While the United States says it will respond if Iran does not accept a deal to buy nuclear fuel supply, Russia says sanctions against Tehran are highly unlikely in the near future.
"Sanctions in relation to Iran are hardly possible in the near future," Kremlin foreign policy aide Sergei Prikhodko was quoted by Interfax news agency as saying.
The remarks come as the US has suggested that further sanctions would await Iran over its nuclear activities, should it refuse the deal.
"Nothing is off the table," General James Jones, President Barack Obama's national security adviser, said Tuesday.
"Iran now needs to follow through on its commitments," Jones said in a speech in Washington to J Street, a liberal pro-Israel lobbying group, Reuters reported.

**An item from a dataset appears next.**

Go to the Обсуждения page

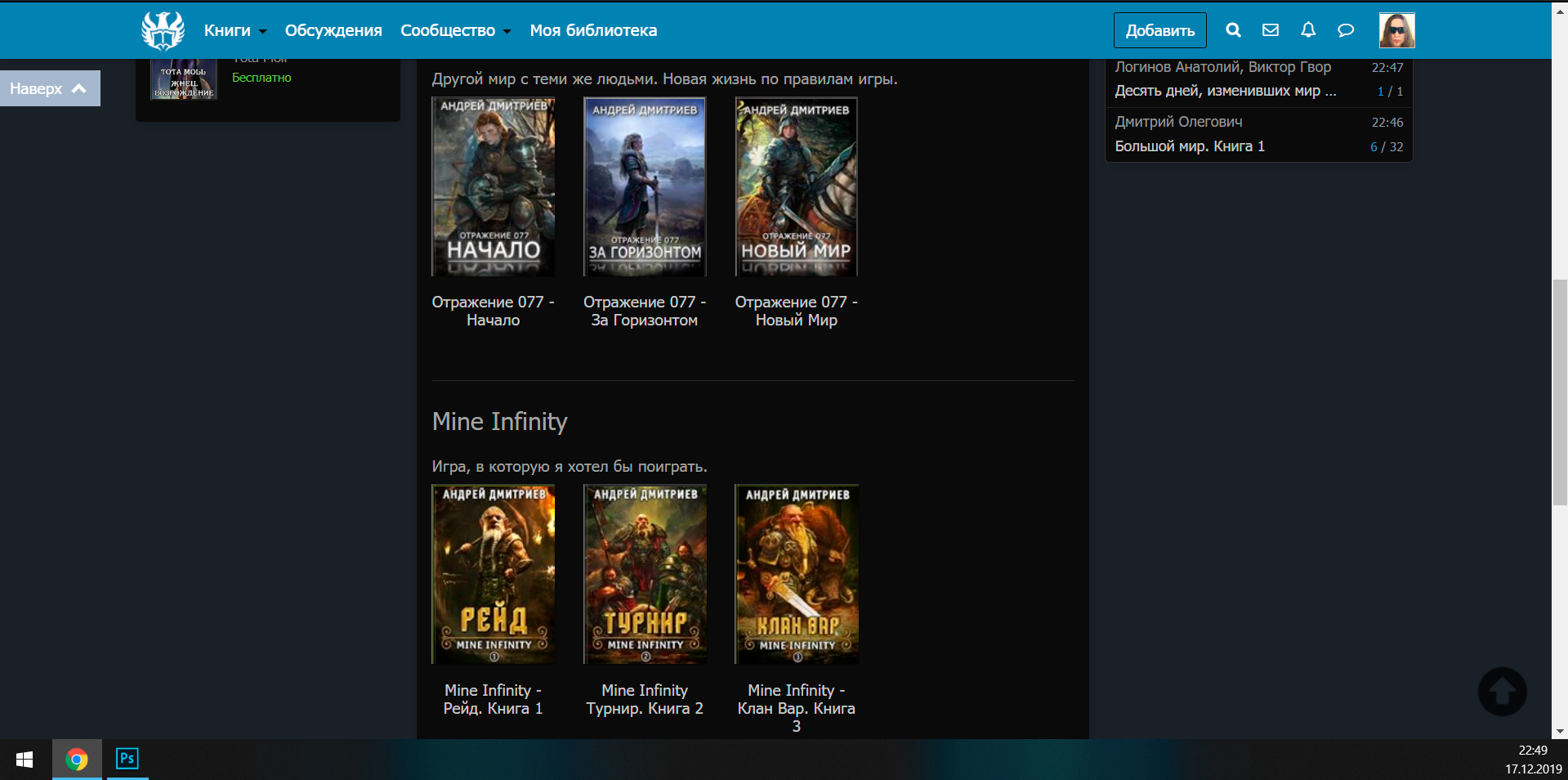pyautogui.click(x=333, y=30)
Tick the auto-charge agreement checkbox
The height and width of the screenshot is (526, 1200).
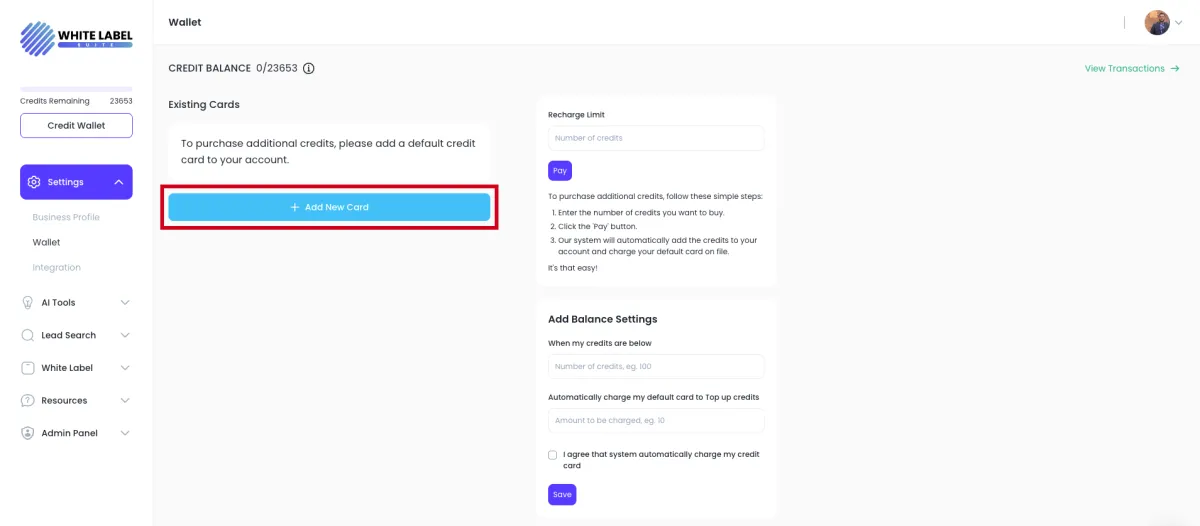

On Wednesday, a report by Iran's Mehr news agency claimed that the country will respond to the deal that was drafted by the UN nuclear watchdog.
The report, quoting an informed source, said Iran's envoy to the International Atomic Energy Agency (IAEA), Ali Asghar Soltaniyeh, will give Iran's response to the Vienna talks on Thursday.
Under the deal, brokered by the IAEA, Iran will ship out 80 percent of its low-enriched uranium (LEU) in exchange for highly-enriched uranium converted into metal fuel rods for a Tehran research reactor that produces isotopes for cancer care.
On Tuesday, a diplomat familiar with the issue told Press TV that Iran was against sending out all the material in one go.
"Iran, as a uranium buyer, knows best how much uranium, enriched to a level of 19.75 percent, it needs; based on this argument, it will raise certain issues with this proposal," the diplomat said.
According to the diplomat, sending the entire enriched uranium stockpile abroad altogether is against Iran's national interests.